Getting drivers to stop at intersections where traffic lights cycle from red to yellow to green is easy. But getting those same drivers to hit the brakes in the middle of the road at crosswalks is another story. With more than a half dozen such crosswalks in downtown alone, Mayor Holly Brinda said changing such driving habits is a matter of pedestrian safety.
“Drivers in downtown Elyria don’t necessarily respect the crosswalks,” Brinda said. “I saw a woman the other day with a baby in a stroller try to cross the street near Washington Avenue on Broad Street, and it was more than five minutes before traffic would stop so she could cross.”
To prevent such situations, Brinda said the city is piloting a new type of crosswalk signage to alert drivers to the middle-of-the-road crosswalks.
City Engineer Tim Ujvari said the signs look like traditional signs alerting drivers to crosswalks, but they also have solar-powered lights that flash when a pedestrian wants to cross.

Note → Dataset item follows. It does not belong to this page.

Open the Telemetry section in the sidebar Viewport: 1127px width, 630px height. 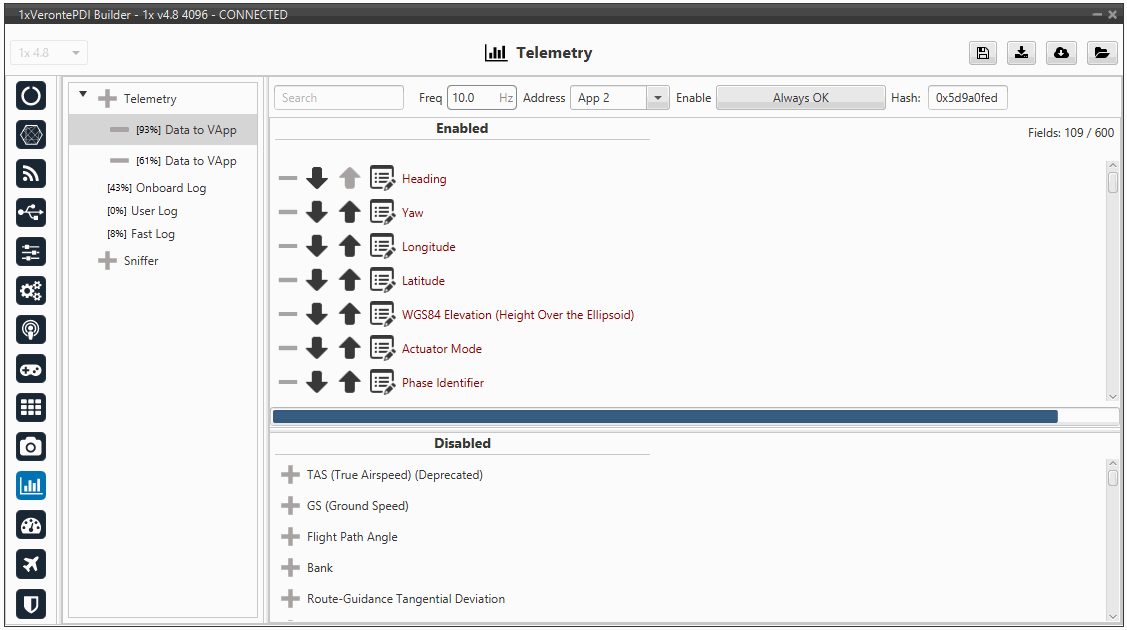(x=31, y=486)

The signs cost roughly $2,500 each and the city will receive two at no cost from a vendor who is interested in a city that wants to pilot the technology.
“If it works to increase the ease of foot traffic in the downtown area, we will look for grants and funding to pay for signs all over,” Ujvari said. “For now, we want to see if this will work.”
The signs will be near the middle of the street crosswalk on Broad Street near Court Street and Kerstetter Way near the Powerhouse Gym. They should be in place by Memorial Day and will be installed by the city Streets Department.
“The law is the pedestrian has the right to cross, but so few people stop,” said Don Wimsatt, city traffic engineer. “We haven’t had any fatalities because of this problem, but we have had an awful lot of near misses that shouldn’t have happened if drivers would have just stopped at the crosswalk.”
Brinda said the city also is taking the initiative to repaint crosswalk lines on the road with brighter reflective white paint in the area where the new signs will be installed, as well as at the intersection of West Avenue and Broad Street.
The new paint job will be 9 feet wide and should be easier to see for motorists.
“It’s a small change, but will help with making downtown better and safer for walkers and it fits into our overall strategy of increasing foot traffic in the area, which will help the downtown businesses,” Brinda said.